Short problem. Decide whether each statement agrees with the polymer identification passage below, answering yes or no and quoting the deciding words: (a) results from the PerkinElmer spectral libraries were used only when the search score was at least 0.90; (b) a float/sink test was used to classify polyethylene samples not differentiated by the 1377 cm–1 band; (c) spectra too noisy to interpret were placed in the "Other" grouping.

Source extract.
┌────────
A little more on polymer ID:

Polymers were identified manually from spectra as described previously(15) for 17 polymers in our in-house spectral library. If confirmation was required or the sample could not be manually identified, spectral libraries installed with the PerkinElmer software were used only if the search score was ≥0.90. For LDPE and HDPE differentiation, the presence/absence of a band at 1377 cm–1 was used; (15) however, undifferentiated samples were classified as “Unknown PE” without using a float/sink test. “PE/PP mixture” were samples that produced spectra with both PE and PP transmittance bands as previously described.(15) “Other PE” were samples that produced high-intensity PE transmittance bands along with low-intensity bands associated with other functional groups, such as chlorinated PE. “Other” was a grouping of rare polymers [latex, petroleum wax, acrylic, PP/PET mixture, polycarbonate, and poly(vinylidene fluoride)]. “Unidentifiable” spectra were too noisy to interpret or were suspected copolymers. Samples were categorized as “additive-masked” when spectra produced bands characteristic of additives, mostly phthalic acid esters, which masked the underlying base polymer. These samples were typically elastomers, which consist of large percentages of phthalate plasticizer mixed with a base polymer.(52) All “additive-masked” samples were searched with spectral libraries and will be the subject of a forthcoming manuscript.
└────────
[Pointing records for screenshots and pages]
┌────────
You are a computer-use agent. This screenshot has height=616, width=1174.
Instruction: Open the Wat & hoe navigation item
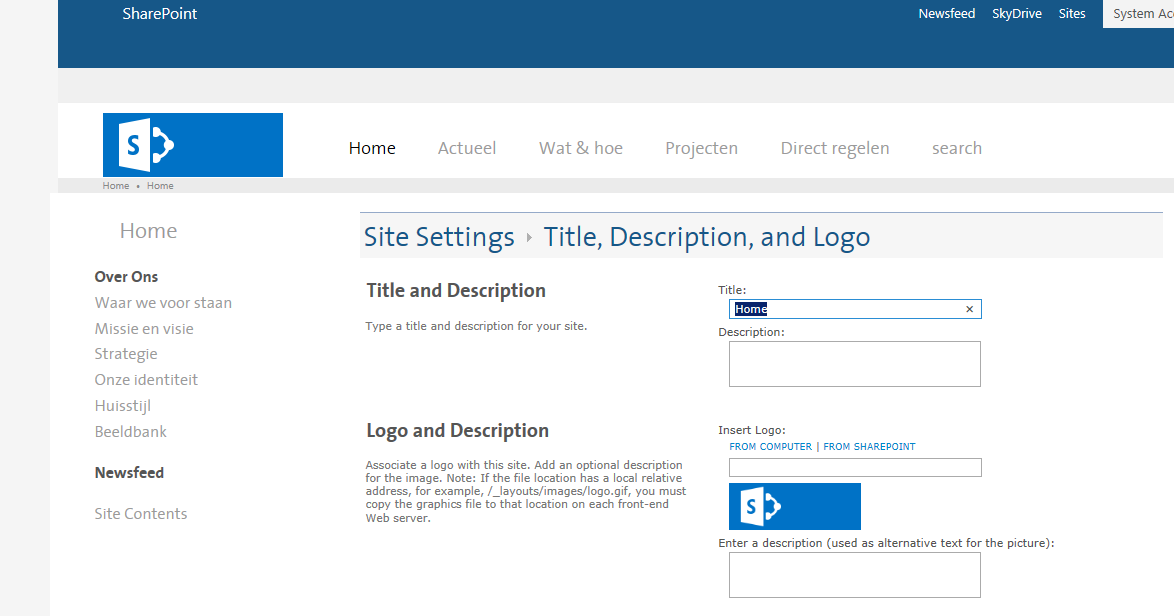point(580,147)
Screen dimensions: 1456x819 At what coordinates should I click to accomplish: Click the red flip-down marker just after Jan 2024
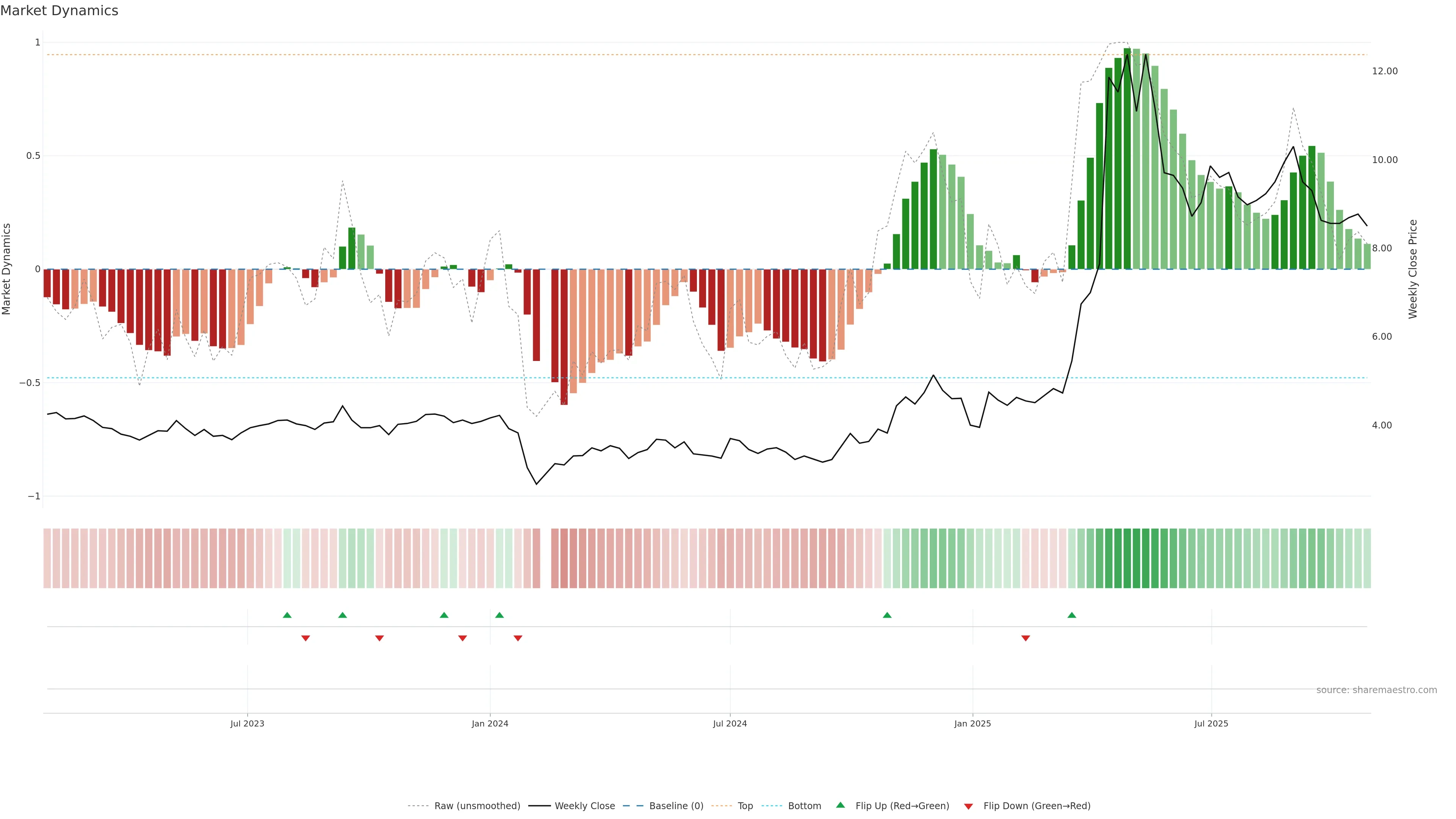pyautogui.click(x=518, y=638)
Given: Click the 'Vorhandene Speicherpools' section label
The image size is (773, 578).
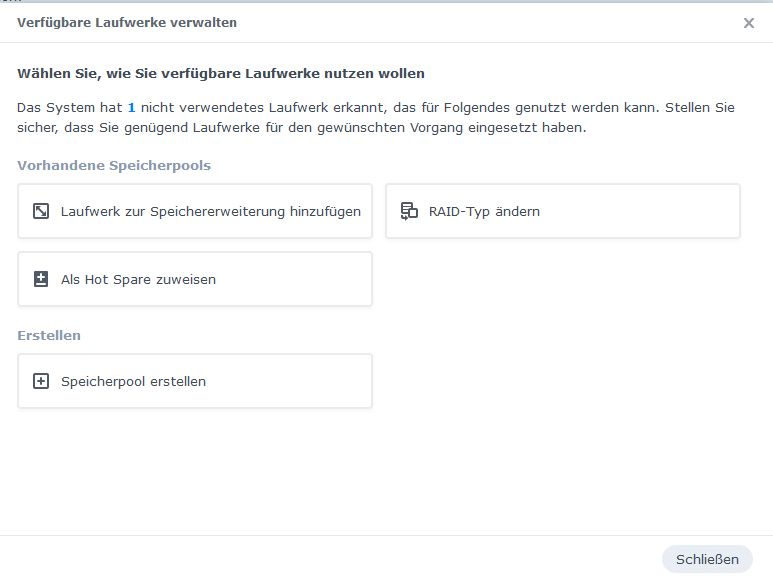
└────────
Task answer.
(a) Yes: "spectral libraries installed with the PerkinElmer software were used only if the search score was ≥0.90."
(b) No: "undifferentiated samples were classified as “Unknown PE” without using a float/sink test."
(c) No: "“Unidentifiable” spectra were too noisy to interpret or were suspected copolymers."